Aim
Reproduce verbatim the lines from the one containing "Image resolution: width=860" through the end of the items below, both ends inclusive, omitting the pictures.

Records provided
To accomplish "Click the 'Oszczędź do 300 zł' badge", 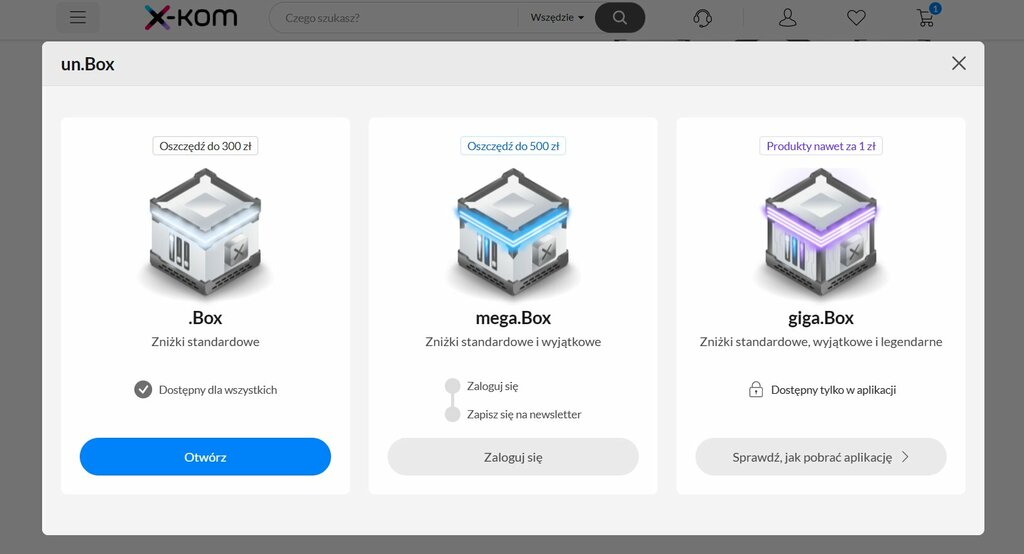I will click(205, 146).
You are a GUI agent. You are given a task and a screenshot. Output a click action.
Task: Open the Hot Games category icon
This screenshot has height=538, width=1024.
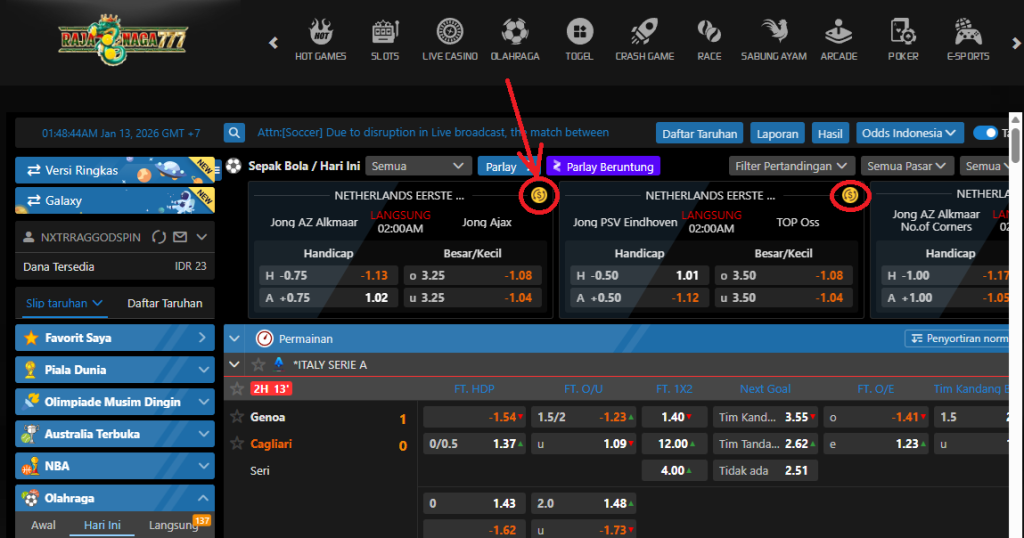point(320,32)
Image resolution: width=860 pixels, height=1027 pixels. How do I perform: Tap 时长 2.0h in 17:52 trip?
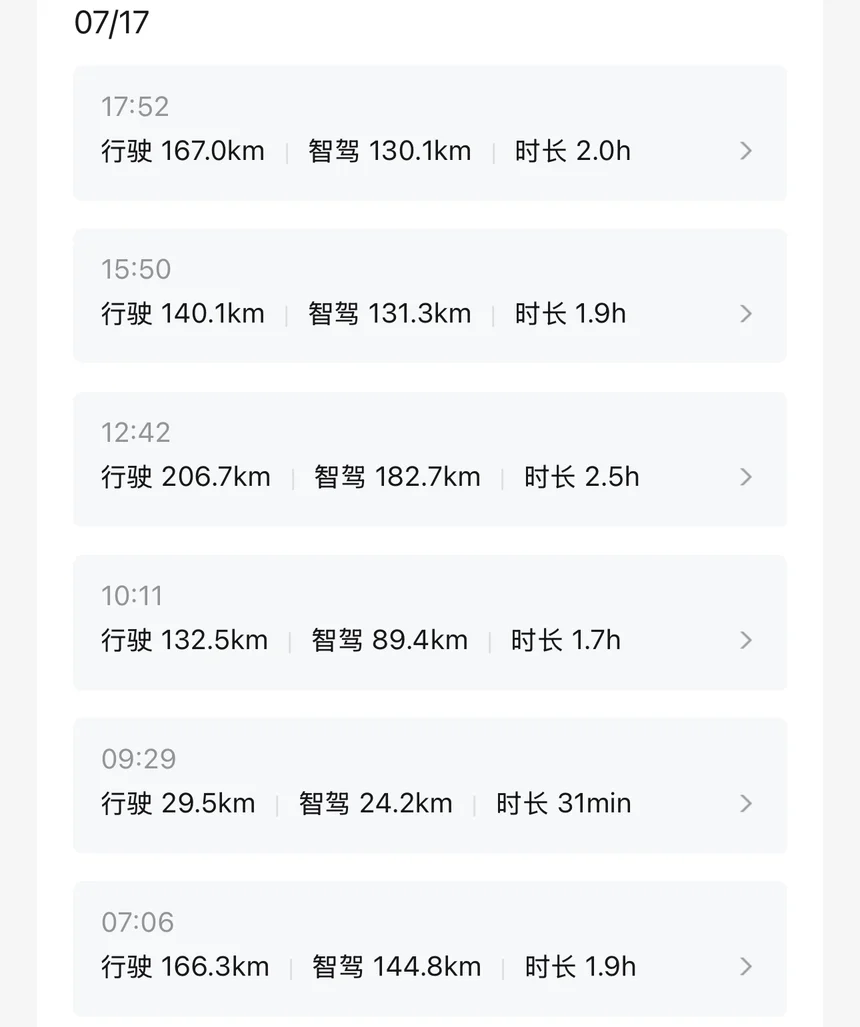(x=572, y=151)
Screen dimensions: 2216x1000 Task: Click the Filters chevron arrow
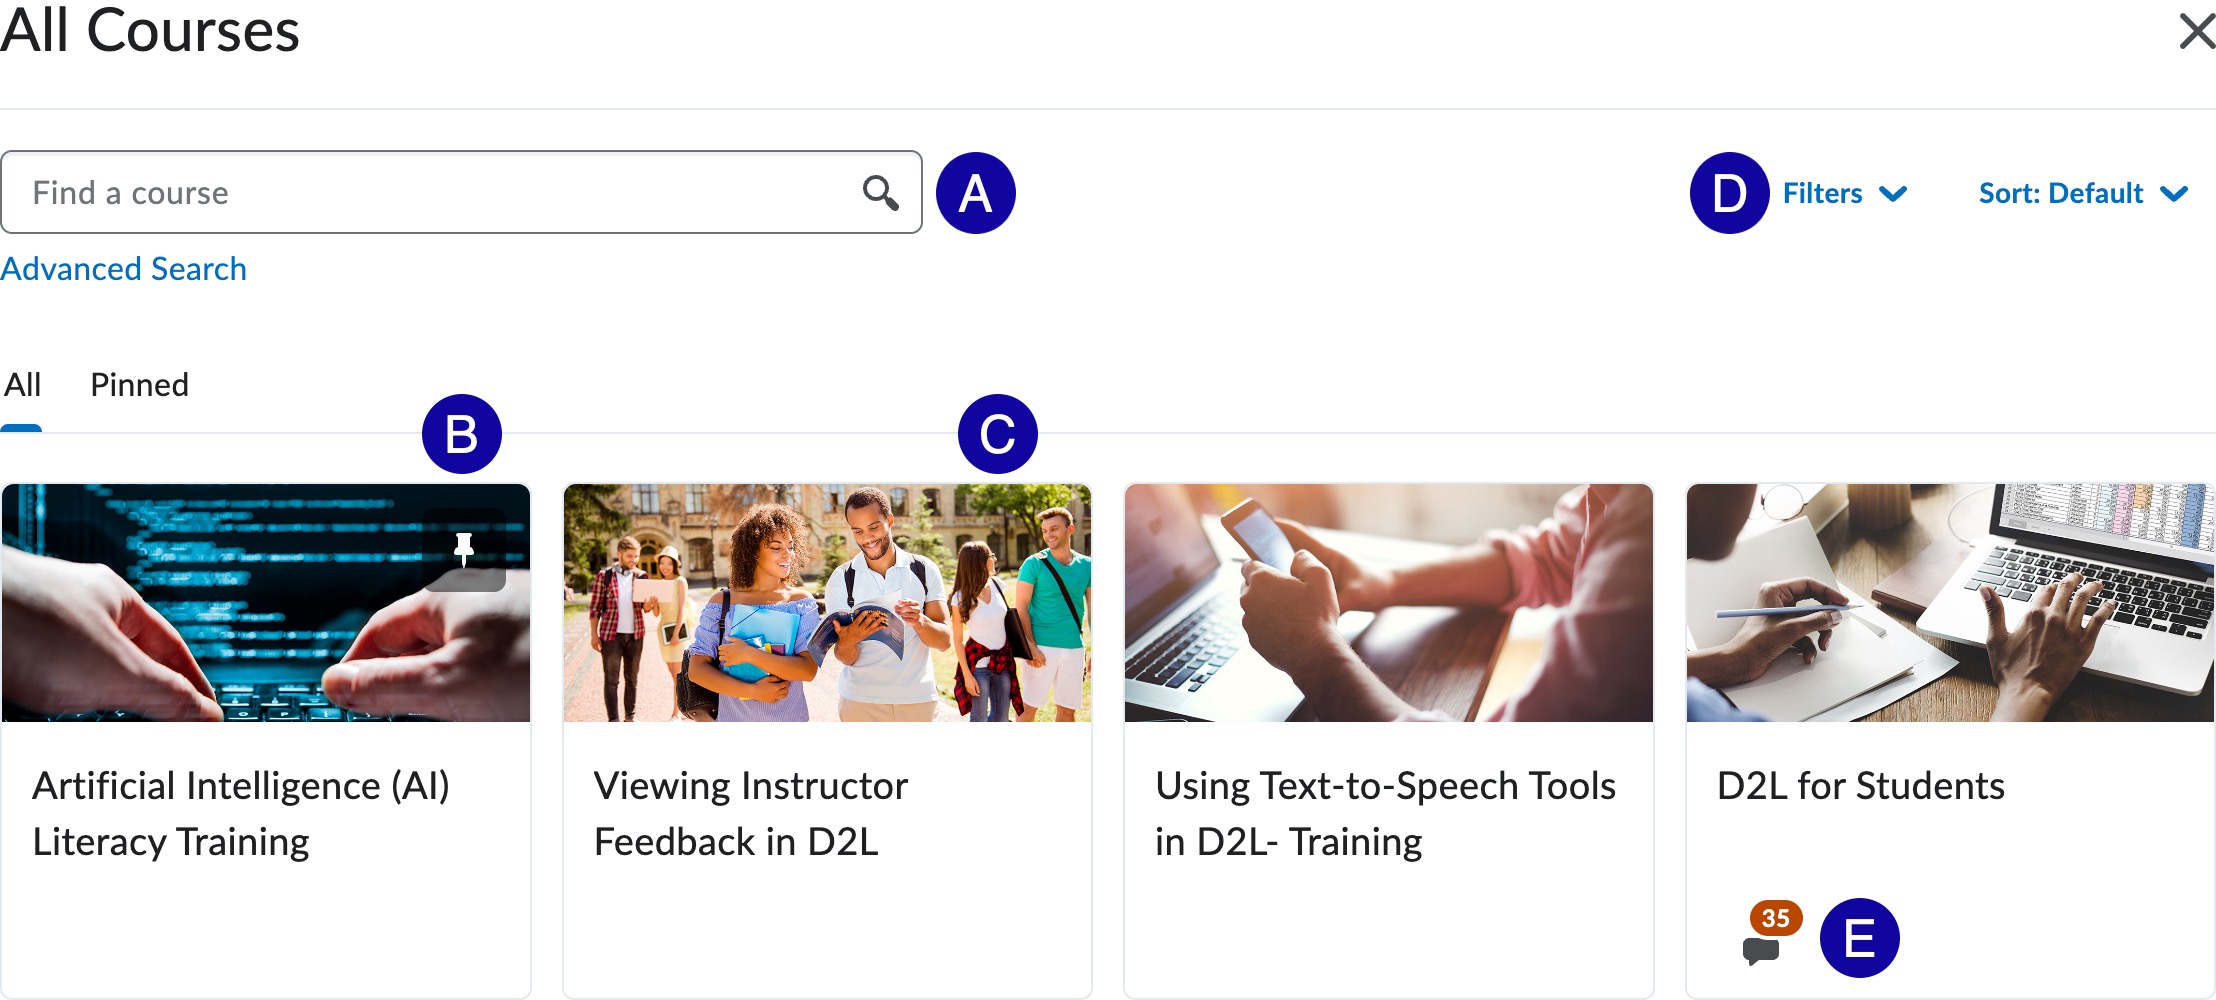(1893, 193)
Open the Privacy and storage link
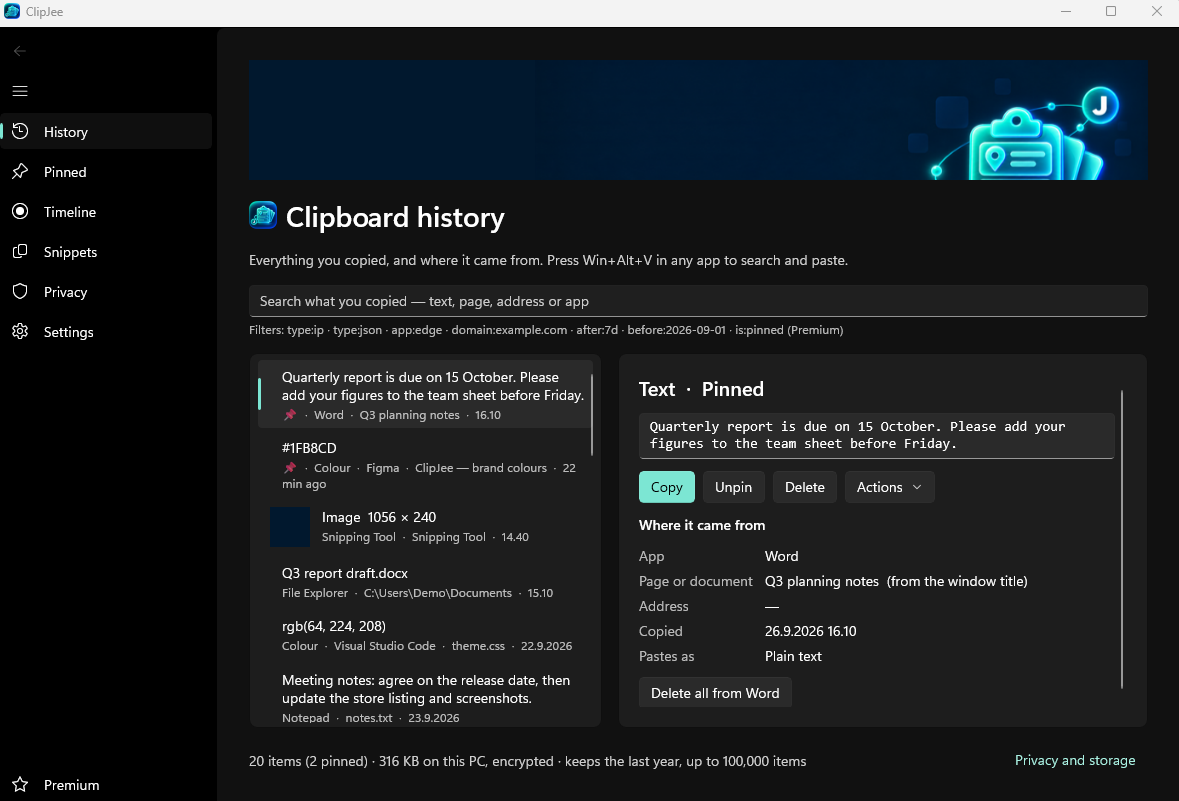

Response to this exercise
Image resolution: width=860 pixels, height=1027 pixels. How do I perform: Tap 时长 2.0h in 17:52 trip?
(x=572, y=151)
Screen dimensions: 2216x1000 Task: Click the Filters chevron arrow
(1893, 193)
Open the Privacy and storage link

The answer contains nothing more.